If a user has entered some input, or the current Route is in a “dirty” state and we want to confirm that data will be lost, React Router v4 provides a Prompt component to interrupt the Route transition and ask the user a question.
[00:00] A common use case for intercepting a route change is when that route change which cause our user to lose some data. To illustrate that, I've got two links here on the page, each going to / and /form, and then rendering this home or form component at the appropriate route.
[00:17] We can see that here in the browser on the route URL, we have our home component, and on the form URL, we have our form component. Now to get started, I'm going to replace this form component with a react-class component, since we're going to be using state.
[00:33] We'll set our state equal to dirty, with a value of false. That's going to represent the fact that our form has not been changed. I'm going to have a setDirty method that will simply set our state of dirty to true.
[00:48] Now in the render method, we're going to return everything wrapped up in a div, and we're going to have an input field. On its input event, we're just going to call this.setDirty. When something changes in our input field, our state of dirty will become true.
[01:06] I'm going to go ahead and save that, we're here on our form, and just so that we can see that, I'm going to add an H1 here, and say form. We're here on our form, and when I type in this guy and then change our route, nothing's going to happen.

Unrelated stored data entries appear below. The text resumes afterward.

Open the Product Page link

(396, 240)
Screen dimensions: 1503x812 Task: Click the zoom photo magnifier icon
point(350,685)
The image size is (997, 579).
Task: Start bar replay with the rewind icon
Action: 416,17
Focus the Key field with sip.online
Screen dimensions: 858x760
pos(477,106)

[01:21] To intercept that route based on the fact that our form is now dirty, we're going to bring in the prompt component from React Router, and we're going to add that to our form component. We've got that right there.
[01:32] This is going to take in two props, one of them is going to be message, this is the message we want to show the user before we leave this route. I'll just say, "Data will be lost." Now when we want to decide when we want that to happen, we can use the when prop and just pass in some Boolean value or a function that returns a Boolean value. In our case, we're just going to say this.state.dirty.
[01:56] Save that, and now here on our form when we type, our form is now dirty, our state of dirty is true, so when I try to go to home, I get our message that the data will be lost. If I say cancel, we've canceled that route transition. If I do that again and say OK, we've allowed the route transition and notified the user that that data has been lost.
Cool example. How come you didn't have to bind the
setDirty method to
Gilad, Joe is using arrow function, so you don't have to manually bind the handler in the class constructor.
Hello, is there any way to replicate the functionality from the Angular router to intercept the route change and only allow the transition only when data is loaded? On the subject, is there any way to block the router transition without the use of js blocking operations (alert/prompt)?